Ce n'est pas une semaine à marquer d'une pierre ciné-philosophale blanche. Moins pire que la semaine prochaine, la litanie monotone des sorties sans réelle nécessité ne m'incite qu'à une chronique paresseuse et blasée. Je n'ai pas assez profité de ces mercredis de luxe où j'avais tant de mal à sélectionner entre les sept ou huit perles dont la pureté troublait ma vue.
Il neige and I got the red.
Je vous laisse comme d'habitude avec la musique de film de la semaine. Cette fois (cette fois encore), un coup de cœur. Dès les premières mesures, j'ai envie d'être aux côtés de Holly Golightly à la place de ce fadasse de Paul, de lui tenir la main et lui dire que le monde est bleu aussi, parfois. Si vous avez trouvé le titre du film, vous avez gagné. Si vous avez trouvé le titre, l'actrice principale, le réalisateur et l'auteur du bouquin d'origine, vous êtes très très fort(e)s, voire soit vous avez triché, soit vous êtes vraiment fan.
Au fait, un bout de ce papier a été mis en ligne par erreur et a été visible toute une nuit sans mon consentement. Mes excuses pour cette fausse manœuvre.
I lov e you Philip Morris
film américain (US) de Glenn Ficarra et John Requa (2008, 1h36)
Avec Jim Carrey, Ewan McGregor, Leslie Mann
Distributeur : EuropaCorp Distribution
Sélection Officielle - Quinzaine des Réalisateurs au Festival de Cannes 2009.
Synopsis : L'histoire vraie d'un ex-flic, ex-mari, ex-arnaqueur aux assurances, ex-prisonnier modèle et éternel amant du codétenu Philip Morris.
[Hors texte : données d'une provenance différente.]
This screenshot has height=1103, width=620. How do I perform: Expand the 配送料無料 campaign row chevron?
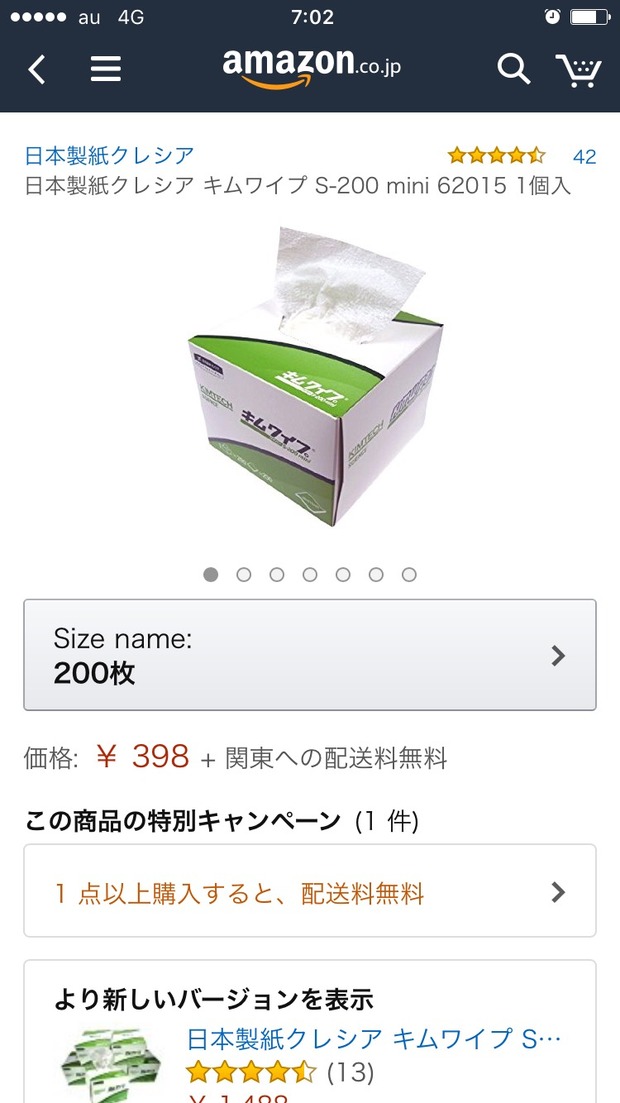(558, 893)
Steven Russell est prêt à tout pour ne jamais être séparé de l'homme de sa vie. Ce qui implique notamment de ne pas moisir en prison. Jusqu'où peut-on aller par amour ? Très loin si l'on en croit l'histoire incroyable de Steven Russell, un génie de l'évasion rattrapé par son romantisme.
Ce premier film aurait pu n'être pas diffusé au motif du " caractère sexuel trop explicite de certaines scènes qui pourrait choquer le public familial". Il n'est d'ailleurs pas encore sorti aux États-Unis... A ce propos, il serait sans doute utile d'expliquer aux cisailleurs de la censure américaine qu'on n'est pas obligé d'emmener ses jeunes enfants ou ses vieux parents, voire ses cousins ultra ou ses cousines hétéro-vierges à 35 ans au cinéma, quel que soit le film. On pourrait peut-être leur dire aussi que l'homophobie nuit tout autant à l'entourage des homophobes que le tabac à l'entourage des fumeurs. Pour ne rien dire des fumeurs homophobes.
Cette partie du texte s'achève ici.